"""

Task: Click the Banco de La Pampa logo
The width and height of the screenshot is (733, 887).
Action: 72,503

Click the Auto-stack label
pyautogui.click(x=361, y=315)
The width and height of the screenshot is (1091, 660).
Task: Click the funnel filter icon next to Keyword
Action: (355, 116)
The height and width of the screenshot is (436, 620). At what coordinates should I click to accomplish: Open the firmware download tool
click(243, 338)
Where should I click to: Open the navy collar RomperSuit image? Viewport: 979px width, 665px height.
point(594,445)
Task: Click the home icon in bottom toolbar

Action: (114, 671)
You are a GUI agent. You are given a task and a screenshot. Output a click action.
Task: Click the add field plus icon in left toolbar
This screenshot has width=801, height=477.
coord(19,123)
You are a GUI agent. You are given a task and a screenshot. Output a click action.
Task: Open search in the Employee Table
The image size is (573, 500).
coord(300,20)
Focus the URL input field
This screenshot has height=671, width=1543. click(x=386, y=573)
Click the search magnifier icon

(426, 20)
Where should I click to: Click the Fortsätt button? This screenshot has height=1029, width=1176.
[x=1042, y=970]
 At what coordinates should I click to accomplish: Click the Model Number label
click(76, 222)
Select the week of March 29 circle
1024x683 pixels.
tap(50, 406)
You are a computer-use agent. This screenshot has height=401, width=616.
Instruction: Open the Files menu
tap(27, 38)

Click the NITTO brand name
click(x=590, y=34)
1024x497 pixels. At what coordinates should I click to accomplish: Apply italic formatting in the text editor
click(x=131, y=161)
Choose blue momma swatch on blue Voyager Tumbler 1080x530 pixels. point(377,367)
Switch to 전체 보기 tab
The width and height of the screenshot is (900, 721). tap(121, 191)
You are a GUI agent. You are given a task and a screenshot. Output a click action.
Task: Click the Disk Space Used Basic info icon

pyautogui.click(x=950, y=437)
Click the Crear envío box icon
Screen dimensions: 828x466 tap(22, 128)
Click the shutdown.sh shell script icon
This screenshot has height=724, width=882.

"""

Having read the material, set all of it down again without a single difference.

Task: Click the Banco de La Pampa logo
The width and height of the screenshot is (733, 887).
Action: 72,503

Click the Auto-stack label
pyautogui.click(x=361, y=315)
The width and height of the screenshot is (1091, 660).
Task: Click the funnel filter icon next to Keyword
Action: (355, 116)
The height and width of the screenshot is (436, 620). At what coordinates should I click to accomplish: Open the firmware download tool
click(243, 338)
Where should I click to: Open the navy collar RomperSuit image? Viewport: 979px width, 665px height.
point(594,445)
Task: Click the home icon in bottom toolbar

Action: (114, 671)
You are a GUI agent. You are given a task and a screenshot. Output a click action.
Task: Click the add field plus icon in left toolbar
This screenshot has width=801, height=477.
coord(19,123)
You are a GUI agent. You are given a task and a screenshot. Output a click action.
Task: Open search in the Employee Table
The image size is (573, 500).
coord(300,20)
Focus the URL input field
This screenshot has height=671, width=1543. click(x=386, y=573)
Click the search magnifier icon

(426, 20)
Where should I click to: Click the Fortsätt button? This screenshot has height=1029, width=1176.
[x=1042, y=970]
 At what coordinates should I click to accomplish: Click the Model Number label
click(76, 222)
Select the week of March 29 circle
1024x683 pixels.
tap(50, 406)
You are a computer-use agent. This screenshot has height=401, width=616.
Instruction: Open the Files menu
tap(27, 38)

Click the NITTO brand name
click(x=590, y=34)
1024x497 pixels. At what coordinates should I click to accomplish: Apply italic formatting in the text editor
click(x=131, y=161)
Choose blue momma swatch on blue Voyager Tumbler 1080x530 pixels. point(377,367)
Switch to 전체 보기 tab
The width and height of the screenshot is (900, 721). tap(121, 191)
You are a GUI agent. You are given a task and a screenshot. Output a click action.
Task: Click the Disk Space Used Basic info icon

pyautogui.click(x=950, y=437)
Click the Crear envío box icon
Screen dimensions: 828x466 tap(22, 128)
Click the shutdown.sh shell script icon
This screenshot has height=724, width=882.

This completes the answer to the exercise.